The private Soviet assessment to this reporter stressed that, the political crisis aside, Poland represented an enormous economic problem to the USSR and its East-bloc allies.

"It is necessary to take into account the question of economic aid, of supporting 35 million Polish people," it was noted.

The overall situation in Poland was described as "very difficult . . . but not hopeless."

Certain of the difficulties, it was said, were inside the ruling Polish Communist Party, itself. Remedying them would require "not only words, but concrete actions."

"Some party members, quite a lot, are in sympathy with [the Polish free trade union] Solidarity."

"But," it was added, "one can't say at this point whether that is necessarily bad or good, or whatever," especially in view of what was termed "a process of discussion" going on both within the party and within Solidarity.

The private comments seemed to suggest that the immediate aim of renewed Soviet news media pressure was to try to influence the outcome of such a process and ultimately to stabilize Poland along lines Moscow could accept.

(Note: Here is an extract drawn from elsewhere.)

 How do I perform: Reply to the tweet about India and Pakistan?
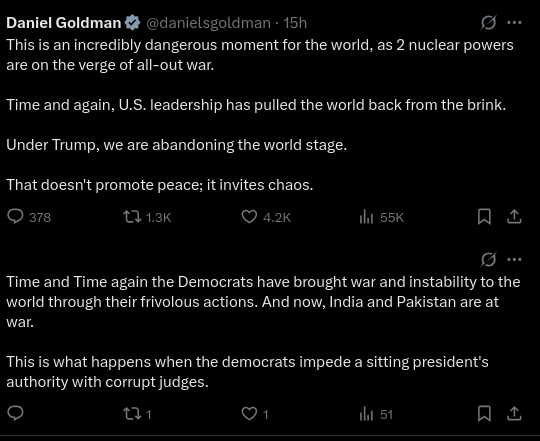point(15,413)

Soviet officials said they discerned a growing awareness inside Poland that trade union activity was aggravating an already deep economic crisis, and that it was against this background that the Polish Communist leadership was acting.

Foreign diplomats here argue that a key to Soviet policy on the Polish crisis in coming days and weeks will be precisely how the Polish leadership functions, particularly with the approach of avowedly free elections preceding an extraordinary Polish Communist Party congress.

The Soviet officials did not directly touch on that issue.

They did argue that a lessening of tension in Poland would be in everyone's interest, and that Western officials served precisely the opposite aim in various public statements on the Polish crisis.

"We have an objective, detached understanding and analysis of the events in Poland," one official said, and are "aware of the reasons and sources behi nd the process."